Some journalists are starting to worry about Cancel Culture.
Most, sadly, support the toxic trend and have little reason to wish it away. What they’re seeing, though, is a smattering of voices standing up to its freedom-snuffing measures.
The latest example? The very odd duo of Conan O’Brien and Sean Penn. One’s an iconic talk show host and former “Simpsons” scribe who remains far less political than his late night peers. The other is an Academy Award-winning actor whose politics are socialist leaning, and that’s being generous.
Conan O’Brien and Sean Penn are united in their disdain for cancel culture, calling it "ludicrous" and "very Soviet."
"Empathy is a very important word and also forgiveness." https://t.co/RwtwLSqH4k
— Mediaite (@Mediaite) July 7, 2021
Together, they tag-teamed against Cancel Culture in ways that drew headlines across the news landscape. O’Brien called the woke scourge “very Soviet,” while Penn said he wouldn’t be able to play the title character in “Milk,” for which he won his second Oscar, in today’s climate.
The liberal news outlet’s new conversation on Cancel Culture attempts to pin the term, and its misuse, on the Right to protect progressives from any cultural fallout. To do so, NPR gathers several clearly left-leaning sources (where’s the diversity of thought?) to concoct a narrative as phony as the White House suggesting Republicans want to defund the police, not them.
Let’s start with Nicole Holliday, a linguistics professor at the University of Pennsylvania. Holliday makes a direct connection from the politically correct concept of the 1990s (Remember “PCU?”) to the current woke wars, just “dialed up to 11 because of the influence of social media.”
“So conservatives have picked it up not to just mean boycott but rather to say our value system is under threat by these people who want to deplatform us because we have unpopular opinions. That’s the way that I think they frame it a lot these days,” Holliday says.
Host Ari Shapiro, as biased as Rachel Maddow if this segment is any indication, frames the conversation around Cancel Culture being a new version of “political correctness.” Shapiro says the right-wing media weaponized the term then to attack liberals.

◆ WORK TASK
Quote the cancel culture article verbatim, starting at the words "Host Ari Shapiro, as" and ending after "to attack liberals.".

◆ INFORMATION SUPPLIED
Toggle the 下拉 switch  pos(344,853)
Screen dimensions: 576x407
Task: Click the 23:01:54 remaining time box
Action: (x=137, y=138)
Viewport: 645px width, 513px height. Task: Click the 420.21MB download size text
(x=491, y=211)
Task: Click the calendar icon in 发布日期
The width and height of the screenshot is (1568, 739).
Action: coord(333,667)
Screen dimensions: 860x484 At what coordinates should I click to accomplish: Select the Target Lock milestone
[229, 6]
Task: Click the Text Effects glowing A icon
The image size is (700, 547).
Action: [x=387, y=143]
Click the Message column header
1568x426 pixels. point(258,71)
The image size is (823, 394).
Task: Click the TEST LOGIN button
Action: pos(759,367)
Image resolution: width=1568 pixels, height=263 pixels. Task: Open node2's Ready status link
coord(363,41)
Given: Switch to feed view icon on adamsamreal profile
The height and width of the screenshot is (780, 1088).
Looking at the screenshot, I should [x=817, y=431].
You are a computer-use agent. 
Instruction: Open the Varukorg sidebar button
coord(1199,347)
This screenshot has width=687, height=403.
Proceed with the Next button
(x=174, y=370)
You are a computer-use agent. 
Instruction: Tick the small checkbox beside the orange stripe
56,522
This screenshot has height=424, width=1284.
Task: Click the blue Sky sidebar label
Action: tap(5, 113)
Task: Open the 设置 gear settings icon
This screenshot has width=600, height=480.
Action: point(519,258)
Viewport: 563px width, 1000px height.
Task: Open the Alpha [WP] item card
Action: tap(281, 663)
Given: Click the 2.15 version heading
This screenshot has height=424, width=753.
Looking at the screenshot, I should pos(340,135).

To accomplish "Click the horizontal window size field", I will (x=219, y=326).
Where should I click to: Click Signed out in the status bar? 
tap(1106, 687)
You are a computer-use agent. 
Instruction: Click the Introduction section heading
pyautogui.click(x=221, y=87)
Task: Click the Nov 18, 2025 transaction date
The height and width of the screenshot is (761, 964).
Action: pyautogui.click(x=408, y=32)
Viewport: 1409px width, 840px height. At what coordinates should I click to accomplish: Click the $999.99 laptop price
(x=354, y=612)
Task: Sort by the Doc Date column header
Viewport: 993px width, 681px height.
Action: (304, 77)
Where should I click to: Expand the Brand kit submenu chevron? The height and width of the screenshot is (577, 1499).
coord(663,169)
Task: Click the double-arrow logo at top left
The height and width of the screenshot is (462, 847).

◆ RESPONSE TO THIS EXERCISE
Host Ari Shapiro, as biased as Rachel Maddow if this segment is any indication, frames the conversation around Cancel Culture being a new version of “political correctness.” Shapiro says the right-wing media weaponized the term then to attack liberals.